A few hours later I checked their site again and its product page is pulled from the search results.

Now I just checked their site again, same thing. But then I also pulled up the original product page from my browser history (and it is linked above in the first post about it). Now the product page comes up and you can add it to your cart and complete a purchase. But I doubt it is in stock/will get delivered. I placed one for good measure.

The working 20% off code: YOYO20TOY
knocks the base price down to: 80.63

So for me it wound up being 86 and change, so less then my $88 frys order that will never get shipped.


----------



## I WANT MORE

*Dear XXXXXXXX,

Unfortunately, one or more of the item(s) you ordered is temporarily out of stock. We apologize for any inconvenience. Items will be shipped as soon as they become available.*

Home Depot


----------



## Raoul99

...and now, Yoyo has the Mini listed at $156.49...they don't call them Yoyo for nothing...

http://www.yoyo.com/p/tivo-tcda92000-tivo-mini-1067218


----------



## Raoul99

jwbelcher is the only one so far who has said that Yoyo has actually shipped their order. Are there any others who have actually shipped?


----------



## uw69

yoyo has shipped me a mini as well, tracking number in hand, even Sunday (10/5) delivery.


----------



## sakaike

My order from YoYo now says shipped and in Phoenix, on its way to me here in SoCal for delivery on Sunday. USPS tracking number provided.

Getting ready to cancel my Fry's back order...


----------



## Raoul99

I just got a reply...a VERY quick reply...to an email I had sent to Yoyo, telling me that mine was being shipped from "one of our Amazon affiliate warehouses", and that it's scheduled to be delivered on Tuesday. I don't have a tracking number yet, but they said the number would be sent to me directly. I sometimes get a little nervous ordering from a company the first time, so it's nice to know that things are moving along...


----------



## DaveDFW

Similar experience here. Yoyo pulled the Mini from its search results, but I was able to order one at $100.79 by going directly to the previous search result page.

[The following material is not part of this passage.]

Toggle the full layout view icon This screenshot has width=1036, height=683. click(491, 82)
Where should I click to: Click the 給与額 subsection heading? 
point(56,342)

I received a shipping notice and a tracking number for Monday delivery.


----------



## magicspell

Raoul99 said:


> jwbelcher is the only one so far who has said that Yoyo has actually shipped their order. Are there any others who have actually shipped?


Not only does mine say shipped but it says it's already out for delivery today!! Talk about quick service, lol. Ordered yesterday, shipped yesterday, out for delivery today (all with free shipping). Can't beat that!

Edit: Make that delivered! Mini in hand as I type...


----------



## Keen

My yoyo order was shipped, but the tracking says it's not yet in UPS' hands.


----------



## jwbelcher

Keen said:


> My yoyo order was shipped, but the tracking says it's not yet in UPS' hands.


I got laser ship, say it'll be monday, so I'll expect it by friday. I have yet to have a good experience with them.


----------



## knuckles

My Radio Shack mini was shipped on Friday. I should have it on Wednesday. The order was placed on 10/1.


----------



## AdamNJ

My YoYo order has shipped! USPS tracking number emailed to me.


----------



## JacksTiVo

I WANT MORE said:


> *Dear XXXXXXXX,
> 
> Unfortunately, one or more of the item(s) you ordered is temporarily out of stock. We apologize for any inconvenience. Items will be shipped as soon as they become available.*
> 
> Home Depot


*Received the same email, let's hope they do not cancel our orders. *


----------



## lessd

Raoul99 said:


> I just got a reply...a VERY quick reply...to an email I had sent to Yoyo, telling me that mine was being shipped from "one of our Amazon affiliate warehouses", and that it's scheduled to be delivered on Tuesday. I don't have a tracking number yet, but they said the number would be sent to me directly. I sometimes get a little nervous ordering from a company the first time, so it's nice to know that things are moving along...


This is what I got from them

*Order Date: 
Friday, October 03, 2014 
Order Number: 
xxxxxxxxxxxxxxx
Reorder Items »
Total: 
$91.24

Expected Delivery:

Tuesday, October 07, 2014 
Ship To:

Leslie Daniels
My address

United States
Phone: 860-xxx-xxxx
Shipping Method:

FBA_

Status:

In Process
*

I don't know what FBA_ is for a shipping method but Amazon charged me the money on my credit card.


----------



## telemark

lessd said:


> I don't know what FBA_ is for a shipping method but Amazon charged me the money on my credit card.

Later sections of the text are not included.